Because things change over time and because setting is so important, I’ve even studied maps of old Hollywood.  For example, where today there is a park, there once was a golf course.  Roads were different in those pre-interstate days as well, so my 1943 Rand McNally road atlas comes in handy too.

I enjoy the historical aspect and the research that comes with it, but to be worth reading, a novel has to have a great story.  When I write, I begin with the end in mind.  While I know generally how I expect the story to end, I have to confess that I don’t always finish where I expect to.  As I write and as I get to know my characters, they often carry me in unanticipated directions.  That’s part of the fun of writing.  Readers often tell me that they enjoy my characters and that they find them believable.  That’s important because my books aren’t action-packed thrillers—they are driven by character and plot.

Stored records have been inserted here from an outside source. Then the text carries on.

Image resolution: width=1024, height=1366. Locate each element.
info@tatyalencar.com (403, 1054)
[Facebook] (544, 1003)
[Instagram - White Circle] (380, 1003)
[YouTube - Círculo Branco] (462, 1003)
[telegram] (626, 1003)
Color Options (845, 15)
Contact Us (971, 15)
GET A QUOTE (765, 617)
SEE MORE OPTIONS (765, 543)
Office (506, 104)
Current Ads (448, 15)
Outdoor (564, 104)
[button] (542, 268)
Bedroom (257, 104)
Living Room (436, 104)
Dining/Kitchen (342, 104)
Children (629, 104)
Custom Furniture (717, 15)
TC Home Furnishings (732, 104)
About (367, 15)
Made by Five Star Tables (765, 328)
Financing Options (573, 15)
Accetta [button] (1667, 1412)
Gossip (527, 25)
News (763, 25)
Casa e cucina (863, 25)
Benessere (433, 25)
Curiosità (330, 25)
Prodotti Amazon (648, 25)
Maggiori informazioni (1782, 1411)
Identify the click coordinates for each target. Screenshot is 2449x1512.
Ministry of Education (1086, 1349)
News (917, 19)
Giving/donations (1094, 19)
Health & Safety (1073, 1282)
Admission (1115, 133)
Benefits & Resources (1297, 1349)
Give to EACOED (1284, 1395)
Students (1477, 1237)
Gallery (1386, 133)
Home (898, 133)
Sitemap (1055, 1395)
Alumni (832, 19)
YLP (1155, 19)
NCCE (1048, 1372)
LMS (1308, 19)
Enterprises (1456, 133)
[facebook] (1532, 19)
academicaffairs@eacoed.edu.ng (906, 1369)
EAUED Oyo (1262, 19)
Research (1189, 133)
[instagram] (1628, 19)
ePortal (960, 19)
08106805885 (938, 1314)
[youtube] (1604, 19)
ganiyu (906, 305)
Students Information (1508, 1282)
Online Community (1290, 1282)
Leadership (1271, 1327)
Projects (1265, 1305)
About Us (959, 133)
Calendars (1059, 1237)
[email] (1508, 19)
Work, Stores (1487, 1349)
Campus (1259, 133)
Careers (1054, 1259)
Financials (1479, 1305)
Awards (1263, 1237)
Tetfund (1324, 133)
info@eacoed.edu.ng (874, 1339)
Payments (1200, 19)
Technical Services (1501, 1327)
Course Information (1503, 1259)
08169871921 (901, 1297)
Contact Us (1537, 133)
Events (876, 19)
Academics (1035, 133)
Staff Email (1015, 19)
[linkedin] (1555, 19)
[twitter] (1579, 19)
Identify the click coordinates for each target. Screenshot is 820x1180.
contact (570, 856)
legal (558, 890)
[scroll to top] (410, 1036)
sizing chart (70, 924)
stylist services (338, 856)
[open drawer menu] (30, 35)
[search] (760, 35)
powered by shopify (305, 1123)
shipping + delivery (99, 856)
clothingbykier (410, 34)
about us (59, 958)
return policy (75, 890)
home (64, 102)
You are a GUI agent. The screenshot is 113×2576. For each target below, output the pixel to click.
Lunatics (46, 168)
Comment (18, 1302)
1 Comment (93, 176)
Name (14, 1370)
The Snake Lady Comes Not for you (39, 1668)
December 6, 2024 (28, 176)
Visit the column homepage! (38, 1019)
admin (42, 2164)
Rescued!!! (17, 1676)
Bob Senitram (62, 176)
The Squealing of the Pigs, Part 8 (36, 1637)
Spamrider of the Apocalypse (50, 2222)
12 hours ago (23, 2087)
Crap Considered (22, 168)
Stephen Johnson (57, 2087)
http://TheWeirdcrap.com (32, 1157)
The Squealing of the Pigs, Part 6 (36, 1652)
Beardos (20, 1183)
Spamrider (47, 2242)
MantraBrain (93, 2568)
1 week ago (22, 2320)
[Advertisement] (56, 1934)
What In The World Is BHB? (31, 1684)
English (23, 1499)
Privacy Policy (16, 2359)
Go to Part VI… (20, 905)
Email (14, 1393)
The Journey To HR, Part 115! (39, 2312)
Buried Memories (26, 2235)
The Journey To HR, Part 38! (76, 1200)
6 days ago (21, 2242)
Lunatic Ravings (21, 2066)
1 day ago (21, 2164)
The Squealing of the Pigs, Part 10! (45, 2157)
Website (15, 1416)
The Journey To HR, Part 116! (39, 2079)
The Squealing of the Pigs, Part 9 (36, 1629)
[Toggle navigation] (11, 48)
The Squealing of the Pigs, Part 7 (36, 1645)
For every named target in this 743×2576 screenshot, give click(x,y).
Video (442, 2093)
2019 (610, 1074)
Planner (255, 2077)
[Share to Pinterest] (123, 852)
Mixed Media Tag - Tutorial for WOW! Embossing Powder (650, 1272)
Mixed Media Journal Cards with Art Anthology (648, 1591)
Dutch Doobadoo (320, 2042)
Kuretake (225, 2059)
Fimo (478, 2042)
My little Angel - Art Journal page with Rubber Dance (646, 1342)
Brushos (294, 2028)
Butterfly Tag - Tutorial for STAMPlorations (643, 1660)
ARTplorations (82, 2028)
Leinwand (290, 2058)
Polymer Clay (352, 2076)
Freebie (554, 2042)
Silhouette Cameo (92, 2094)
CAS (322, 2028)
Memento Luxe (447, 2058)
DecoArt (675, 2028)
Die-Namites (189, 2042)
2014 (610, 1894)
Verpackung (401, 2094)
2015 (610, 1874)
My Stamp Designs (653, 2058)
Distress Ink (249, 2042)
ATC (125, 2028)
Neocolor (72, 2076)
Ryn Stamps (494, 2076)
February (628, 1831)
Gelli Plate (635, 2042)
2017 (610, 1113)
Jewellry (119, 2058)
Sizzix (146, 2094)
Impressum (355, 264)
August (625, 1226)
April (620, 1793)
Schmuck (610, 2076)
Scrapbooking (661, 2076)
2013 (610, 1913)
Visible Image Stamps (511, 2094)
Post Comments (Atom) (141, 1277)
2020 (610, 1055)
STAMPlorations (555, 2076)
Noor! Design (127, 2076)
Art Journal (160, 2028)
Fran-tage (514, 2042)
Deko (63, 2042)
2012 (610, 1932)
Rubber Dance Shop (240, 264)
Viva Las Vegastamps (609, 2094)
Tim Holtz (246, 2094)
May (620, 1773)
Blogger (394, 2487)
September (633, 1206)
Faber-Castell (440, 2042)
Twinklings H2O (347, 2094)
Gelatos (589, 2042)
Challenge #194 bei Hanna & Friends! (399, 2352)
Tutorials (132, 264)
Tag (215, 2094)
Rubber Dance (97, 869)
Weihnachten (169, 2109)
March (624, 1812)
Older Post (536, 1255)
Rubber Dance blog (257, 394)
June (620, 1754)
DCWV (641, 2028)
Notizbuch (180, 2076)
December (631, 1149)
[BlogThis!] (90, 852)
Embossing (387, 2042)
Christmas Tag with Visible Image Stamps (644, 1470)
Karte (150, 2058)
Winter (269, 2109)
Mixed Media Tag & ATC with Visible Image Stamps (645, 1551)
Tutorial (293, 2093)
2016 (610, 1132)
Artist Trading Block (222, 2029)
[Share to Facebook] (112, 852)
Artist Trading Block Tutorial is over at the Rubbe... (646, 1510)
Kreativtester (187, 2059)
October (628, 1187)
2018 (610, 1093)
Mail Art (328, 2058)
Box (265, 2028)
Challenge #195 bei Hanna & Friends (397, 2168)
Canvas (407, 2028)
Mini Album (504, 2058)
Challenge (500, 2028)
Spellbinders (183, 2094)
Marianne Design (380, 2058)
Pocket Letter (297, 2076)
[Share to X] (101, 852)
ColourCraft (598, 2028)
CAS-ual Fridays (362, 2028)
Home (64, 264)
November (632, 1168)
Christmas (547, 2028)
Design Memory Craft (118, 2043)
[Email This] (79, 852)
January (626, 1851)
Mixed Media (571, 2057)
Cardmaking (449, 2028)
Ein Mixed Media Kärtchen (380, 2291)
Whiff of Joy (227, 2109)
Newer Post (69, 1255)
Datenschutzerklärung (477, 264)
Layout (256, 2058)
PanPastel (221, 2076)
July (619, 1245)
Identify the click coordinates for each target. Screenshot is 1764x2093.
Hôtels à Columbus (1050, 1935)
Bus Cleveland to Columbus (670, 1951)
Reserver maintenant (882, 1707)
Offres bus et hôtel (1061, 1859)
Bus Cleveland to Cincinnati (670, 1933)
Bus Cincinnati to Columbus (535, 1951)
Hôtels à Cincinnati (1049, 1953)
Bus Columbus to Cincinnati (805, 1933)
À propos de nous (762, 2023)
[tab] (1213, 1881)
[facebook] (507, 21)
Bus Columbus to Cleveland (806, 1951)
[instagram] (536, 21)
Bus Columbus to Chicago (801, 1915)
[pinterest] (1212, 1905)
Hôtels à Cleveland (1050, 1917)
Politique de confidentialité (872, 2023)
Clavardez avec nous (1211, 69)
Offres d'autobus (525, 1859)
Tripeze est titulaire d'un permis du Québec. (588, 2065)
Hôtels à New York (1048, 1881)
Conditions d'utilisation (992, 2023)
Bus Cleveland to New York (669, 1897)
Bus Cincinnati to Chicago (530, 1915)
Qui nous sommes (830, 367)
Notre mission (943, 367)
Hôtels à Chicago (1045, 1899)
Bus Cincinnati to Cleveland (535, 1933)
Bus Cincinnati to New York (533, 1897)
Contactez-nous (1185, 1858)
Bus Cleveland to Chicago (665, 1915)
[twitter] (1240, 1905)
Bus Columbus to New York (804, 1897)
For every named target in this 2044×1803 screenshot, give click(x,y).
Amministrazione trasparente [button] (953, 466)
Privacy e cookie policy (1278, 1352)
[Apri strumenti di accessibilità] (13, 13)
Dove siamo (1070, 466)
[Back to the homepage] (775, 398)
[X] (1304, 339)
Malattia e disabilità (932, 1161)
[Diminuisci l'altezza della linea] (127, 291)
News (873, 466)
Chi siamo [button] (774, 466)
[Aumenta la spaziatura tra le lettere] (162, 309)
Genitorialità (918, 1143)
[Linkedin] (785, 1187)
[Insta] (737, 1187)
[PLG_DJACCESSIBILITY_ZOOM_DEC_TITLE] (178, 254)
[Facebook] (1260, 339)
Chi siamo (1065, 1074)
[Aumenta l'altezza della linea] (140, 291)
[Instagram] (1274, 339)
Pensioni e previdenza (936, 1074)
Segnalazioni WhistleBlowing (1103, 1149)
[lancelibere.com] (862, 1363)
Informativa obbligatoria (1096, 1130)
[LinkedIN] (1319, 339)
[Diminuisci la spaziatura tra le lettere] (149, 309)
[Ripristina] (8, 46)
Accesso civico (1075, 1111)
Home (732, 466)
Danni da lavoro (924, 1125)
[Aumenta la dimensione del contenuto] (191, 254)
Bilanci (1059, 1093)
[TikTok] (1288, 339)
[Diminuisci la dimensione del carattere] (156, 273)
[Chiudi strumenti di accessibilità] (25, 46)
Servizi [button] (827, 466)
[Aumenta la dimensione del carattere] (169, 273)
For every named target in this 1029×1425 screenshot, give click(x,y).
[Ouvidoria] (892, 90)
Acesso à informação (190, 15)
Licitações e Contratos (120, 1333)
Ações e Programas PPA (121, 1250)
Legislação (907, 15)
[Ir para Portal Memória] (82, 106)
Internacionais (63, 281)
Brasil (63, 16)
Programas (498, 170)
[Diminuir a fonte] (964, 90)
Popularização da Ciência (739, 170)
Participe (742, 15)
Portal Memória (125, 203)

While a lot of writers have the ability to outline their plots and then sit down and flesh out stories, I come at the process backwards.  I find outlining to be very difficult and can’t seem to get beyond three or four main points before I bog down.  Instead, I begin writing, trusting in my ability to construct the story around the barest outline.  Only when I’ve finished the first draft do I then go back and outline the finished work—much as you might have outlined a book report in school.  This “after” outline lets me identify places where the draft needs to be tightened or expanded.

Early readers of The Movie Star and Me suggested that the story would be better with additional conflict.  I pondered the comments (which came from more than one person) and used my outline to determine where to add a character—a very colorful character—who in turn added an extra layer of conflict.  That same character, by the way, is central to the plot of the second book in the series.

No doubt there are as many approaches to novel writing as there are novel writers.  While your approach might be different—a lot different—from mine, National Novel Writing Month is a great time to get started.  Keep writing!